## TEXTO PARA LEITURA
========

28 de outubro de 2010

amores platônicos


Platão
Quem não teve ao menos um amor platônico na vida, não é mesmo? Pois eu tive alguns e, queixos caídos à vontade, ainda tenho um, bem guardado em meu peito. A palavra "platônica" vem, logicamente, do filósofo Platão que, na obra "O Banquete", dialoga com outros filósofos de sua época sobre vários temas, dentre eles, o amor. Assim, "amor platônico" é uma expressão usada para designar um amor ideal, alheio a interesses individuais. No sentido popular, é explicado como um amor impossível de se realizar, um amor perfeito, ideal, puro e casto.

Mas com filosofia não se brinca. Ainda mais em se falando de Platão, cuja obra dá uma coça em quem se atreve a ler. Porque a noção que temos de "amor platônico" não passa de uma má interpretação da filosofia de Platão, que vincula o atributo "platônico" ao sentido de algo existente apenas no plano das ideias. Porque "ideia", em Platão, não é uma cogitação da razão ou da fantasia humana. É a realidade essencial. O mundo da matéria seria apenas uma sombra que lembraria a luz da verdade essencial da ideia. Sacou? Jóia. Vamos tentar de outra forma.

========

## INSTRUÇÕES
1 – Com base no texto sobre amores platônicos, explique em uma a três frases de onde vem a palavra "platônica" e por que ela se relaciona com o amor.
2 – No texto sobre amores platônicos, como o sentido popular explica o amor platônico?
3 – Repita o trecho do texto sobre amores platônicos que começa em "amores platônicos" e termina em "ideal, puro e casto.".
A listagem que vem em seguida é um material à parte, sem relação com o texto.

========

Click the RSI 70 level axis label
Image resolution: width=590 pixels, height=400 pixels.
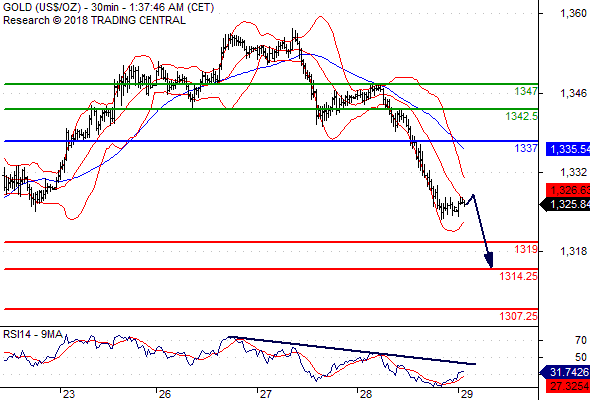(581, 341)
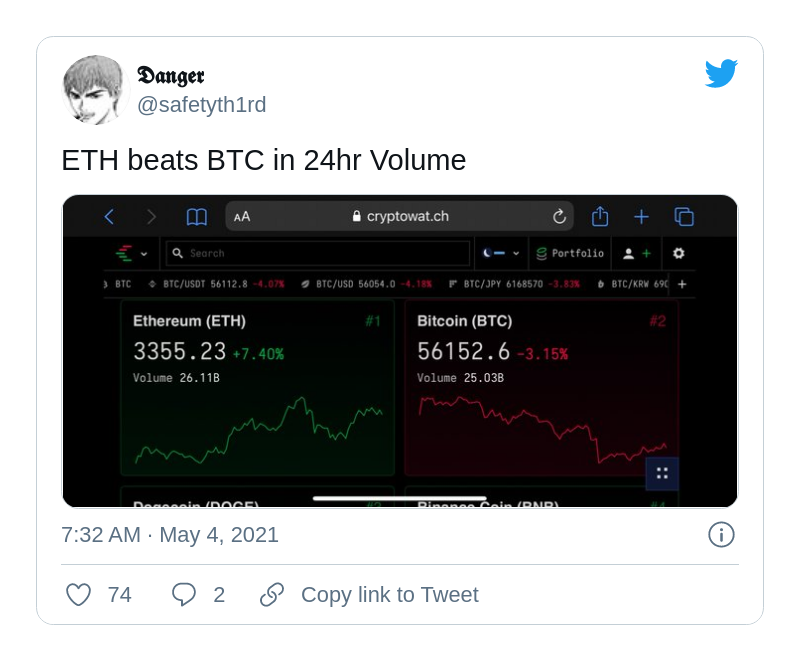This screenshot has width=800, height=661.
Task: Open Portfolio section
Action: [x=570, y=254]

========

## RESPOSTAS
1 – A palavra vem do filósofo Platão. Na obra "O Banquete", ele dialoga com outros filósofos de sua época sobre vários temas, e o amor está entre eles.

2 – Como um amor impossível de se realizar, um amor perfeito, ideal, puro e casto.

3 –
amores platônicos


Platão
Quem não teve ao menos um amor platônico na vida, não é mesmo? Pois eu tive alguns e, queixos caídos à vontade, ainda tenho um, bem guardado em meu peito. A palavra "platônica" vem, logicamente, do filósofo Platão que, na obra "O Banquete", dialoga com outros filósofos de sua época sobre vários temas, dentre eles, o amor. Assim, "amor platônico" é uma expressão usada para designar um amor ideal, alheio a interesses individuais. No sentido popular, é explicado como um amor impossível de se realizar, um amor perfeito, ideal, puro e casto.